The Weinstein Company and Miramax have agreed to a multi-year, co-production, co-distribution deal that reunites Harvey and Bob Weinstein with the onetime powerhouse company they built, sold for millions to Disney, and reluctantly lost after an ugly divorce from Disney.

Under the new deal, the two companies will collaborate to develop film, television, and stage projects based on some of the most popular properties in the Miramax library, including Good Will Hunting and Flirting With Disaster.

“This is an amazing opportunity to reunite us with the company named after our parents Miriam and Max,” Harvey and Bob Weinstein said in a statement. “We salute Qatar Holding and Tom Barrack of Colony Capital for joining forces in this most exciting of endeavors. From movies to TV shows to the Broadway stage they have reinvigorated Miramax productions and to have the Miramax banner fly once again is a dream come true for all of us.”

“Reuniting Harvey with the acres of cinematic diamonds that is the Miramax library, and combining the two companies’ powerful distribution capabilities, will create an unparalleled partnership in cinematic excellence,” said Thomas J. Barrack Jr., Miramax’s chairman of the board.

Movies developed cooperatively under this new agreement will be distributed in the U.S. by TWC and internationally by Miramax.

The Weinsteins founded Miramax in 1979, and helped reinvent Hollywood at the same time that the Sundance Film Festival rose to prominence.
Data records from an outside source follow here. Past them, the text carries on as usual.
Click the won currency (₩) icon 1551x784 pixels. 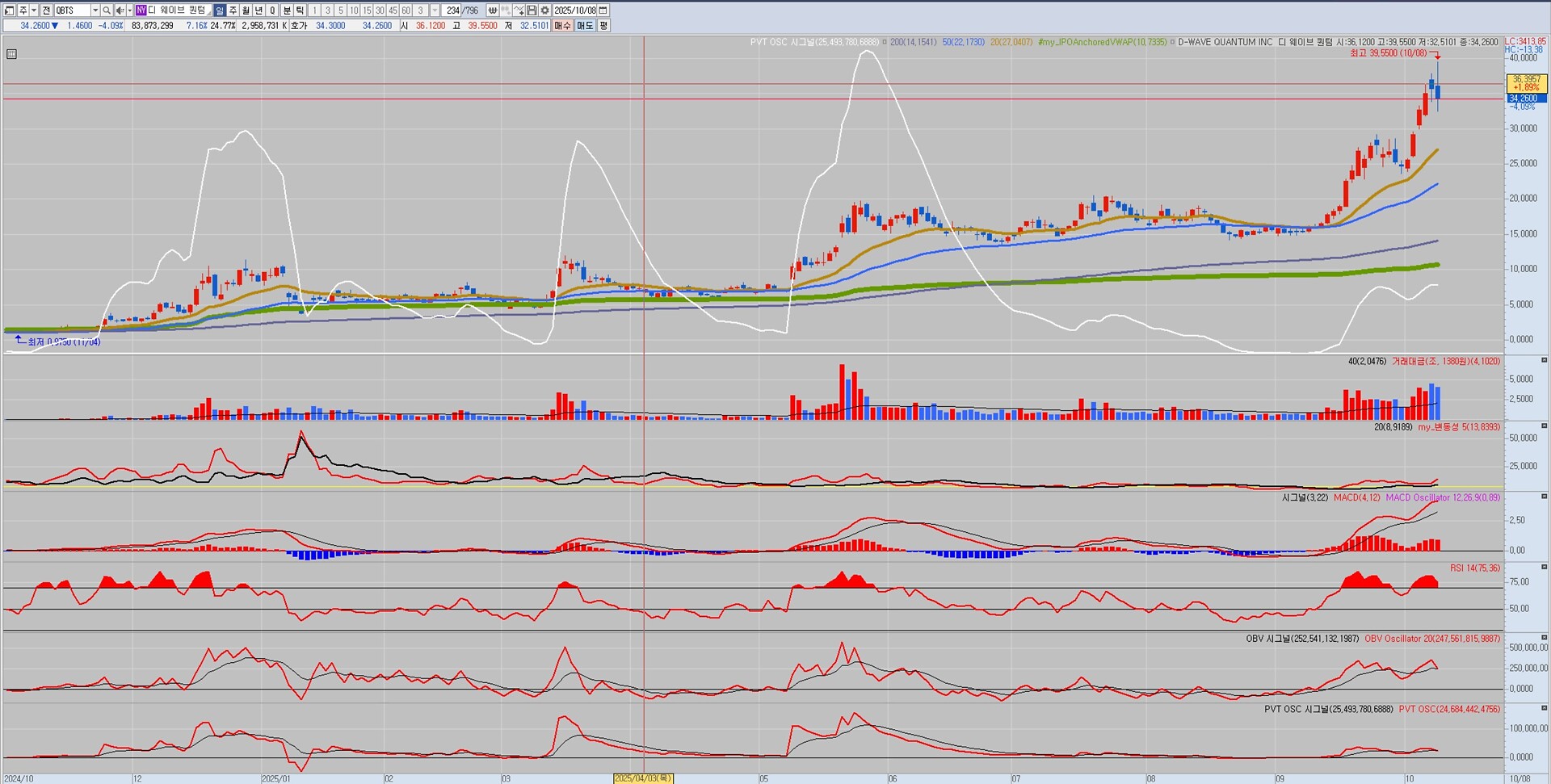click(x=492, y=10)
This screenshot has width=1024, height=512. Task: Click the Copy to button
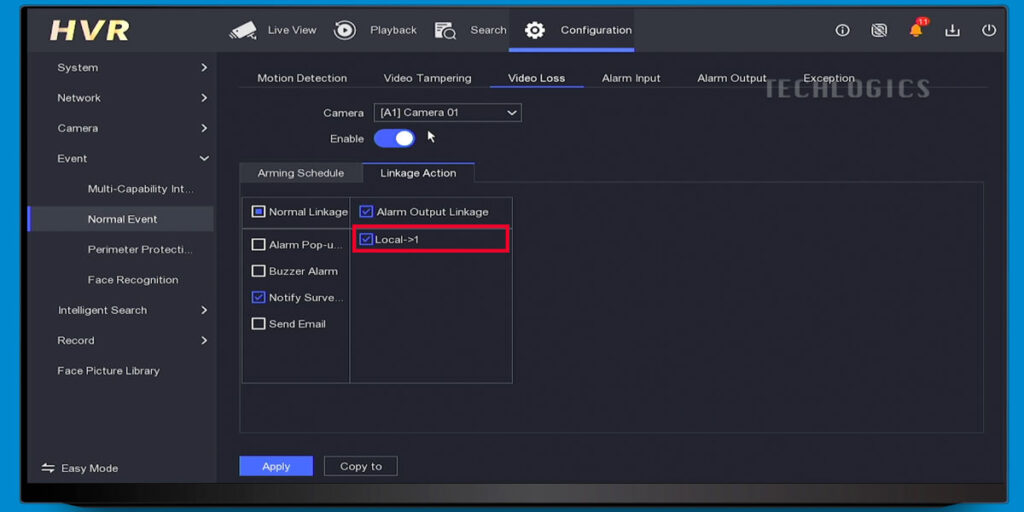(360, 466)
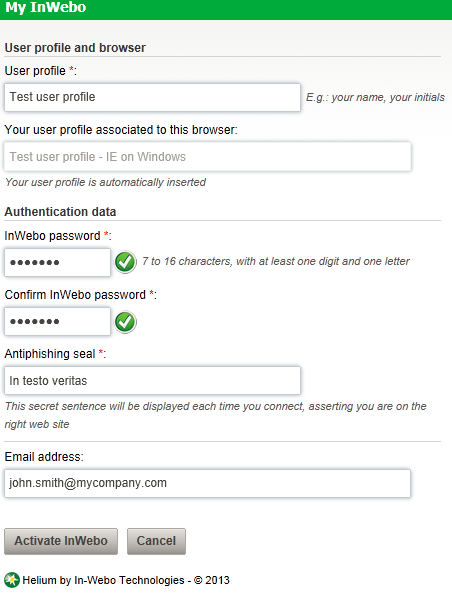
Task: Click the Helium by In-Webo Technologies footer text
Action: coord(126,580)
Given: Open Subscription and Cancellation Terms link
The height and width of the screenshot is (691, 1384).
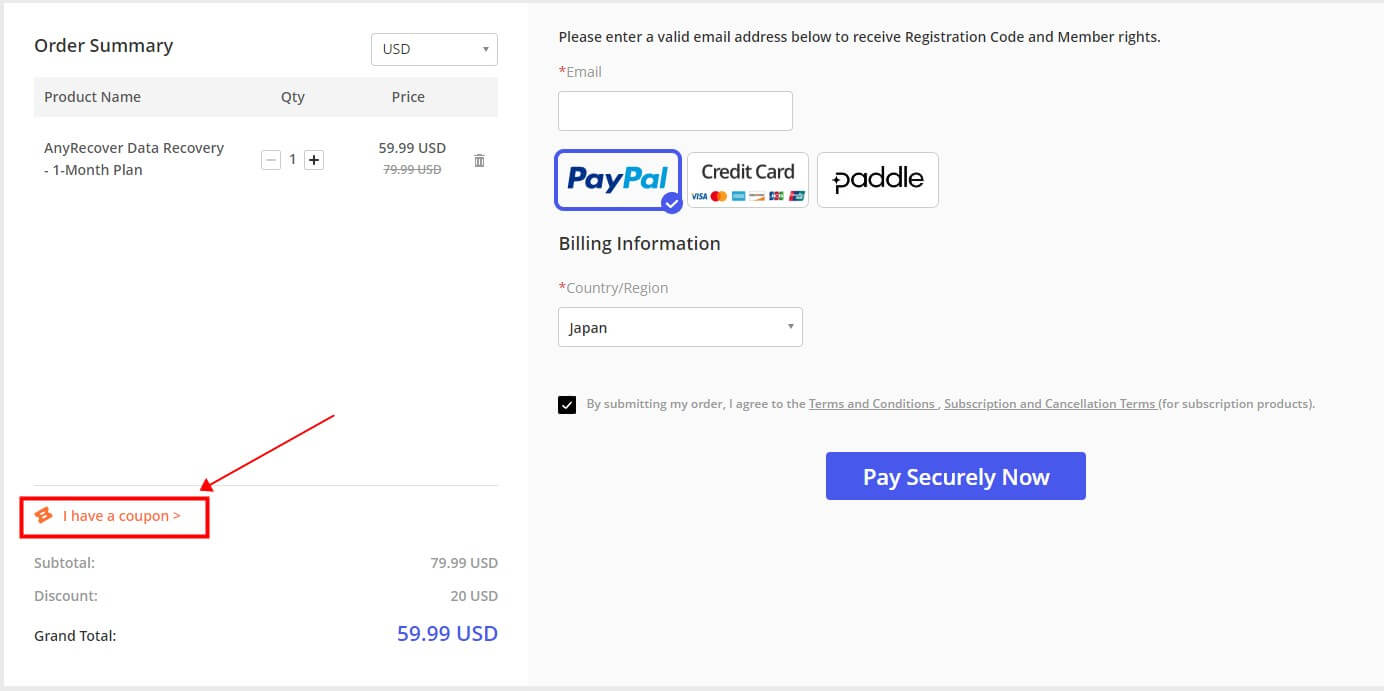Looking at the screenshot, I should (1049, 404).
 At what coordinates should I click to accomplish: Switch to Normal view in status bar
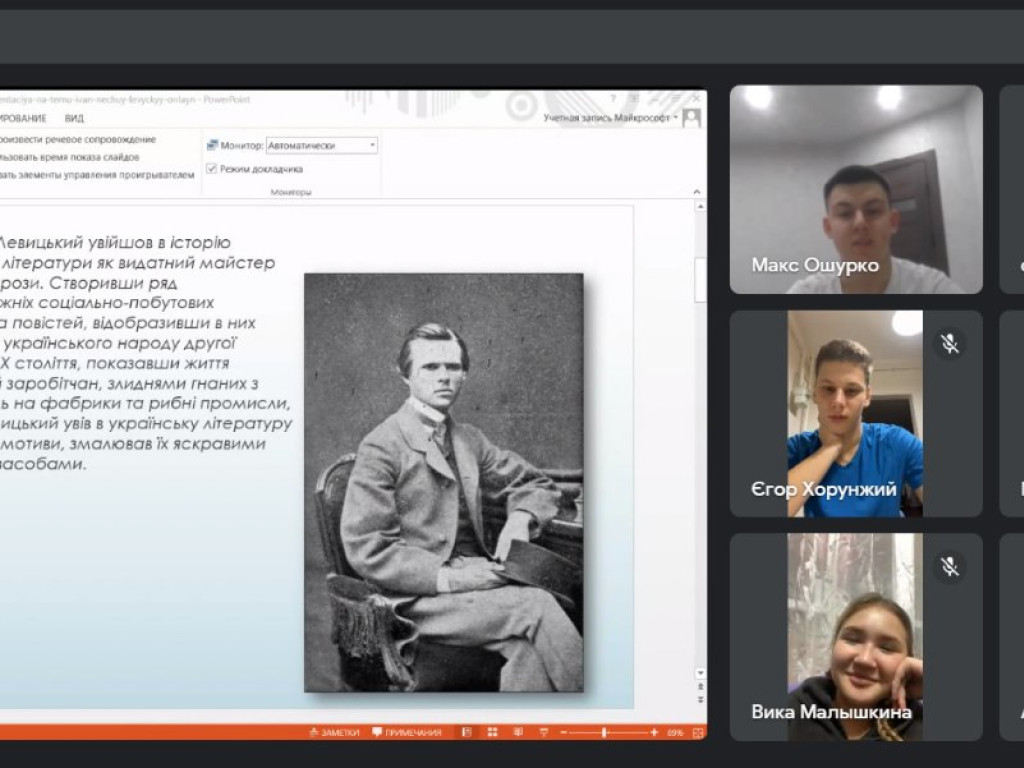(467, 733)
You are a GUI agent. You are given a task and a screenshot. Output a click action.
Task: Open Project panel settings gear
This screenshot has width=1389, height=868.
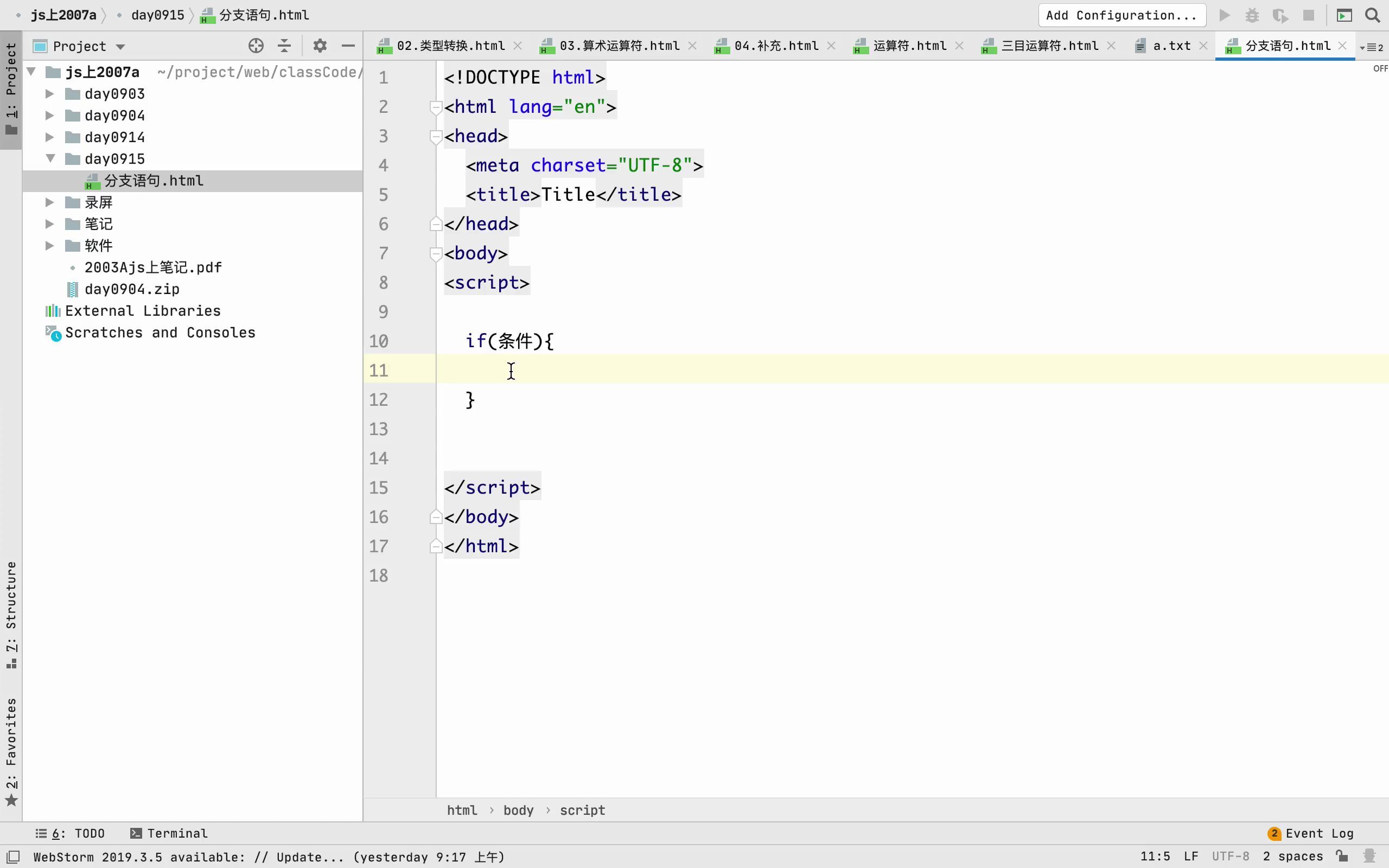320,46
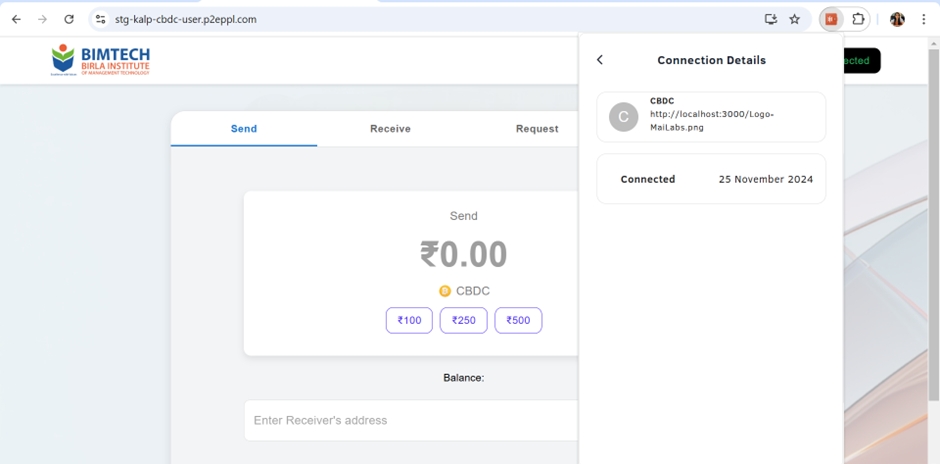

With films like Sex, Lies, and Videotape, The Crying Game, Pulp Fiction, and Clerks, Miramax cultivated young, talented filmmakers, brought independent film into the multiplexes, and went toe-to-toe with the major studios at the Academy Awards. In 1993, the brothers sold their company to Disney for $65 million, but it was a poor match from the start. The Weinsteins blanched under the Mouse’s tight control, with films like Michael Morre’s Fahrenheit 9/11 becoming notable flashpoints in constant feuds. In 2005, the Weinsteins and Disney parted ways, with Disney keeping the Miramax name, and the brothers ultimately setting up The Weinstein Company. Miramax quickly foundered, and Disney sold the gutted Miramax in 2010 for $660 million, the value being entirely in the studio’s library of hits, like Shakespeare in Love and Pulp Fiction.